● TEXT:
○ ○ ○ ○ ○

ProcessWire 3.0.19 lets you work with thousands of pages at once

20 May 2016 by Ryan Cramer 4 Comments

ProcessWire 3.0.19

This week we have something different and wonderful, thanks to our friends at Avoine!

Handling large quantities of pages
The new $pages->findMany() method
How $pages->findMany() differs from $pages->find()
Where would you use something like this?
Testing things out

Handling large quantities of pages

At Avoine, they use ProcessWire with really large data sets, often working with groups of 50k pages or more. They really use ProcessWire at the big scale! In fact, many do this, as ProcessWire handles large quantities of pages nicely. But there's no way you are going to fit 50k pages in memory at once, so you have to paginate them, perhaps handling 500 or 1000 at a time, then uncaching them, and loading another set. That can be a little tedious, especially if it's something you have to do regularly.

Avoine (with sforsman and apeisa) came up with a solution that enables ProcessWire to load huge quantities of pages at once. Now you can do a page finding operation and retrieve nearly unlimited quantities of pages in a single API call, without need for pagination.

The new $pages->findMany() method

Because this type of "unlimited find" is a little different under-the-hood, we've put the functionality into a new $pages->findMany() method, rather than making the $pages->find() method perform it. The findMany() method works exactly the same way as the find() method except that it returns a PageArray containing pages that aren't actually loaded yet.

○ ○ ○ ○ ○

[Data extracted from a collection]
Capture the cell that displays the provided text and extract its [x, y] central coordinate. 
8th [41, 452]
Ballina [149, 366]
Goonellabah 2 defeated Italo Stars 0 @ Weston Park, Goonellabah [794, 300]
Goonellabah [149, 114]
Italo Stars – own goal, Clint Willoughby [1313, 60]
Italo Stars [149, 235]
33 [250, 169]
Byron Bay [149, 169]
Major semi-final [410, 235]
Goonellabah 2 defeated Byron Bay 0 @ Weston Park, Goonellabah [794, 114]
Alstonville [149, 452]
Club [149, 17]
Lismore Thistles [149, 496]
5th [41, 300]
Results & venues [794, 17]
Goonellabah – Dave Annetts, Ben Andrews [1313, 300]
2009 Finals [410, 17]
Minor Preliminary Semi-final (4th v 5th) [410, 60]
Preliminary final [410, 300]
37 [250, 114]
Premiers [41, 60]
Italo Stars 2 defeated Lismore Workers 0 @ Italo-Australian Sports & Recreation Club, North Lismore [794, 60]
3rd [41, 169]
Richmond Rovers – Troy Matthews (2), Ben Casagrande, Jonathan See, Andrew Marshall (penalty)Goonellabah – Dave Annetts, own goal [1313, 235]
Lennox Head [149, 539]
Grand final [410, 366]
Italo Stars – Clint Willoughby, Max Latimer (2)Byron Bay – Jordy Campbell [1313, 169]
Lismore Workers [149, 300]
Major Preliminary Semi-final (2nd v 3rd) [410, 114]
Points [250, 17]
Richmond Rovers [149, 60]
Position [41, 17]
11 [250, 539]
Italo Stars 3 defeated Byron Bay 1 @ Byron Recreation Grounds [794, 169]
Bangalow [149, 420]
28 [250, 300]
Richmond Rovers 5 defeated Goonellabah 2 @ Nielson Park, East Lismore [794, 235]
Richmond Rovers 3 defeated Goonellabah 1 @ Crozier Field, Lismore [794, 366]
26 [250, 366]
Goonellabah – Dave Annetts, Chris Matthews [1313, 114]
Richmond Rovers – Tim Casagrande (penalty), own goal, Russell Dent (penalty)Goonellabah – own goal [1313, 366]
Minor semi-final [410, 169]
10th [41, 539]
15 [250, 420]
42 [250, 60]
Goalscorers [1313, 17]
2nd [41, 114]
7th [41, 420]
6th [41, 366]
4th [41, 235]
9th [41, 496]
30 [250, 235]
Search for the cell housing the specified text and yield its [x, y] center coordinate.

○ ○ ○ ○ ○

● TASK REQUIREMENTS:
According to the ProcessWire post, what does the findMany() method return? Answer from the ProcessWire post alone, not from the items.

● FULL OUTPUT:
A PageArray containing pages that aren't actually loaded yet.